You are not Ray Davies of The Kinks, who had an affair with Chrissie Hynde of The Pretenders. “The Adulteress” was the first song on The Pretenders’ second album, Pretenders II.

I was going to ask the same arts related question Le Ministre posed, so I’ll hold off on my DQ until I see the answer for his.

No.

Well, I’m not Rigoletto. If he wasn’t thus shot, though, take a DQ.

Nope.

Sounds like a Star Wars reference, but I’m not a fan of that franchise. DQ for you.

Summary:

  1. Not fictional
  2. Not female
  3. Not still alive
  4. Not born during the twentieth century
  5. Last name does not begin with R
  6. American
  7. Born in the nineteenth century
  8. Not dead by 1900
  9. Some involvement in politics, but not famous for political activity
  10. Not alive in 1861
  11. Not involved in any of the fields generally considered the arts

I’ll take my DQ now.

DQ: Are you known for inventing anything?

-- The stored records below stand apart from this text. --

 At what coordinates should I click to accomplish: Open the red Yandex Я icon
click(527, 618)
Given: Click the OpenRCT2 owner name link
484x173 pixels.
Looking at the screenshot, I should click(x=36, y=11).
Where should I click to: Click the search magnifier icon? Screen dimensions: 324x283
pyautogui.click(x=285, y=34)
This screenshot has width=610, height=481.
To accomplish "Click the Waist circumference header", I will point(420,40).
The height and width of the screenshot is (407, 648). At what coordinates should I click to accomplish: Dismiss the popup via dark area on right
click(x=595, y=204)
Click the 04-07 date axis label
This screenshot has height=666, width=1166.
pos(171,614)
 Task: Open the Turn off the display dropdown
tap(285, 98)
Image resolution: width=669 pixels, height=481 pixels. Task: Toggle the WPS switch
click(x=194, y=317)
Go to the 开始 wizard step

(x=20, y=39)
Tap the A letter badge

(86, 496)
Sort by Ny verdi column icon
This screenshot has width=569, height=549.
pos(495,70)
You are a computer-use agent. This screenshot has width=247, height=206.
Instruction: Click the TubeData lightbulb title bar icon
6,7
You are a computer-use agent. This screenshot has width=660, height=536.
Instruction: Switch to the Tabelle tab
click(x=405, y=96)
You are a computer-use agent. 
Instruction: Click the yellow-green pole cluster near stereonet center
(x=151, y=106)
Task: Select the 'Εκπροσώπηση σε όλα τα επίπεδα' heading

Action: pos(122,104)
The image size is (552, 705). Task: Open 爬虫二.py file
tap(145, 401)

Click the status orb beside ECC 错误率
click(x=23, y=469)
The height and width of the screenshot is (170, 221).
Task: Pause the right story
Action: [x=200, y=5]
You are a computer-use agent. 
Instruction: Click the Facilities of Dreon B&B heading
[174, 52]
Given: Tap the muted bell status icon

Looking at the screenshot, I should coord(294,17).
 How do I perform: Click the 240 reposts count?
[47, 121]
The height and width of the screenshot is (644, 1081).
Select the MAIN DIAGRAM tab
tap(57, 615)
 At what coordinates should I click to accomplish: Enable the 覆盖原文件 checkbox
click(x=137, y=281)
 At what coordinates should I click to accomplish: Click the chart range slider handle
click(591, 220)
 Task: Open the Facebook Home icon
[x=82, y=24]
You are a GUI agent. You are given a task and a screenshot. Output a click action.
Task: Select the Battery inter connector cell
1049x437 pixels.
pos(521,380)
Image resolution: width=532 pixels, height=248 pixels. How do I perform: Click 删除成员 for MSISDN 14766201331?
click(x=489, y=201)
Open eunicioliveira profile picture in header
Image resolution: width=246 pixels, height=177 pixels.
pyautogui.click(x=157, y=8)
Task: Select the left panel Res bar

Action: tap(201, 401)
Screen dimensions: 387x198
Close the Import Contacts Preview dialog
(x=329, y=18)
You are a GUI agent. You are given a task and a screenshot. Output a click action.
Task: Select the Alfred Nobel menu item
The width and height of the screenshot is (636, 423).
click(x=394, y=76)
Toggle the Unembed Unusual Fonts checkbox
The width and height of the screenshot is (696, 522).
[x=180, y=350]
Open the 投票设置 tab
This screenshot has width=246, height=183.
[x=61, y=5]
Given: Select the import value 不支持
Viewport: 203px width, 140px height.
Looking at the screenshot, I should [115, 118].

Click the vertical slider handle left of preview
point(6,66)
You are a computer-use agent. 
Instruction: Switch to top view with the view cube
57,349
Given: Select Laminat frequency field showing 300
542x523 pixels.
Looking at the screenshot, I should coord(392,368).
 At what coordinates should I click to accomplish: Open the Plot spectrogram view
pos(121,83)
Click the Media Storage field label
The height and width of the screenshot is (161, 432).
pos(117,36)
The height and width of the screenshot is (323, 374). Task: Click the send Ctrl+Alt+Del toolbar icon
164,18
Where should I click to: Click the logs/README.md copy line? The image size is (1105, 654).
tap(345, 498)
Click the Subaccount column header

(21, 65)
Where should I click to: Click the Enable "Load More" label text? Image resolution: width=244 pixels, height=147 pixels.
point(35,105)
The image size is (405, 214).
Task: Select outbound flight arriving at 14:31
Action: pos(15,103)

Sadly for you, Rigoletto is not shot and is very much alive at the end of the opera. Rodrigue, Le Marquis de Posa is a character in Don Carlos, by the same composer - Giuseppe Verdi. In the aria ‘C’est mon jour suprème’, a price has been put on Rodrigue’s head, and he is shot before the aria ends. In the last half of the aria, he tells Don Carlos that he dies a happy man because Carlos will live to be the saviour of Flanders.

DQ: Were you born by 1875?

Roger Federer, at the U.S. Open.

DQ: Military?

IQ: Did you write “Christmas in Capetown”?